Outside of work and studying, Bernadette enjoys running. She has completed 27 marathons and hopes to join the 50-state marathon and half marathon clubs. She is nearing the half way mark with 24 states crossed off the list. Besides running she enjoys yoga, lifting weights, and hiking. She is an avid nature enthusiast and is also is an animal enthusiast. She often pet sits cats and dogs and currently has three cats.

Laurie Germain (2023)

Laurie (they/them) is a Haitian-made, African-grown, non-binary cultural worker. They grew up moving around Southern and Eastern Africa before moving to the United States at the age of fourteen, where they attended boarding school in Rhode Island. Laurie graduated from NYU in 2019 with a bachelor's degree in Global Liberal Studies, a concentration in Politics, Rights, and Development, and a 40 page thesis analyzing the way anti-blackness exists and functions in the relationship between Haiti and Jamaica.

Laurie believes that growing up in different countries is part of what has made them a storyteller: learning from an early age how to observe, to listen, to take the time to understand the narratives that give explanation to culture and reason to experience.
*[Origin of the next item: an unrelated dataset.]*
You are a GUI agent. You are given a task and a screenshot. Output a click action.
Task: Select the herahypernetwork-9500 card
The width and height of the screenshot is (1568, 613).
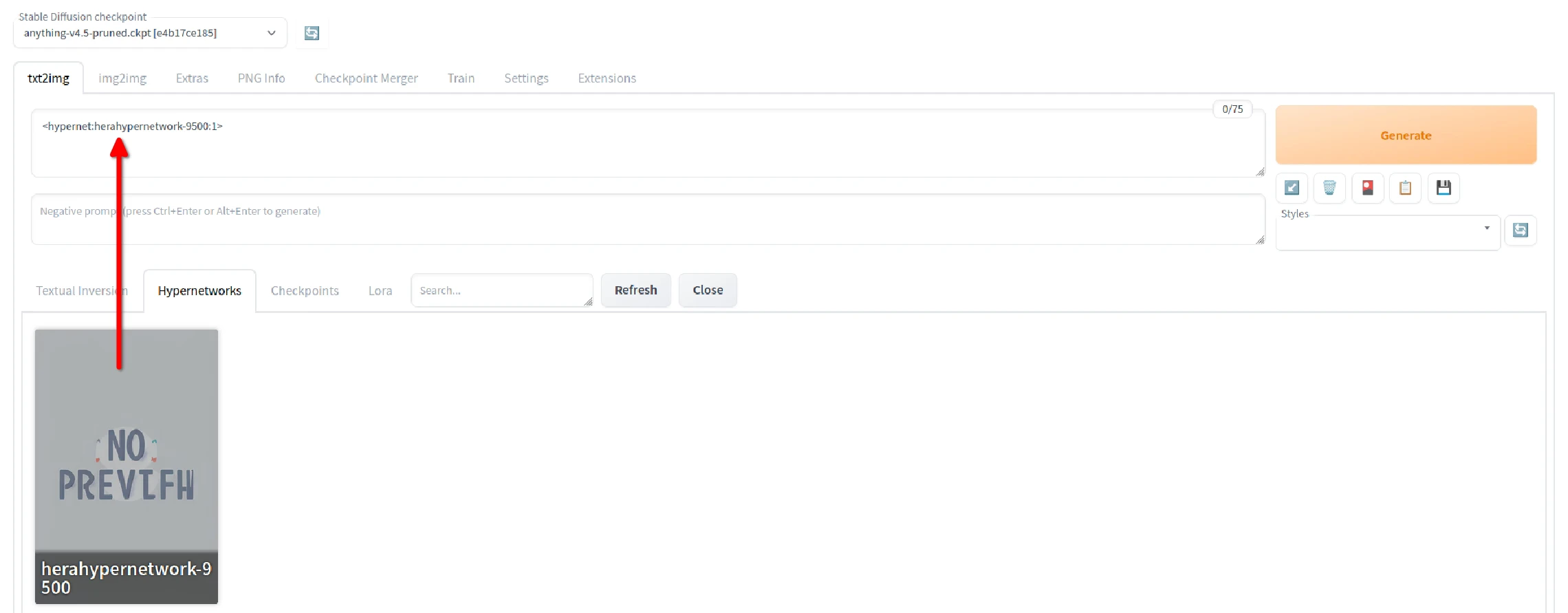(127, 466)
A writer and artist, they believe that their most honest and impactful work, at its core, is also a study of self. By going inwards, Laurie has been able to unravel a body of work that stems from their center: 2NDGENders, a multimedia home and living archive for trans and gender dynamic (TGD), second generation immigrants to gather at the intersections of our stories.

Laurie is what Gloria Anzaldúa would call a nepantlera, meaning, their assignment within nepantla is to aid others through it, to hold the space as they unravel the particularity of navigating identities from multiple borders and many betweens. They are leaning into the role of nepantlera and griot for their community: the role of diasporic historian, record keeper of deaths and rebirths, preserver of queer genealogies, and witness to stories. Based in Brooklyn, NY, Laurie can be found in conversation with other TGD second generation immigrants in their day to day life and on the 2NDGENders Podcast.

Eric Gaither (2023)

Eric Gaither is an oral history practitioner; studies intellectual and cultural history, or the history of ideas; and the history of science. His projects imbricate oral and written language(s) of communities of color and immigrants in the U.S. South to explore orature and (visual) narrative possibilities at the intersection(s) of English and heritage languages other than English.

He also interrogates digital ontologies and archival and curatorial language practices that promote erasure and algorithmic bias, obfuscate epistemological outcomes, and disrupt public and private access to content generated by and/or about Black, Indigenous, and historically and legally Black-adjacent people(s). 

Eric is a member of Phi Alpha Theta, history academic honor society, and is a Jacob K. Javits fellow-alum, in the discipline of history.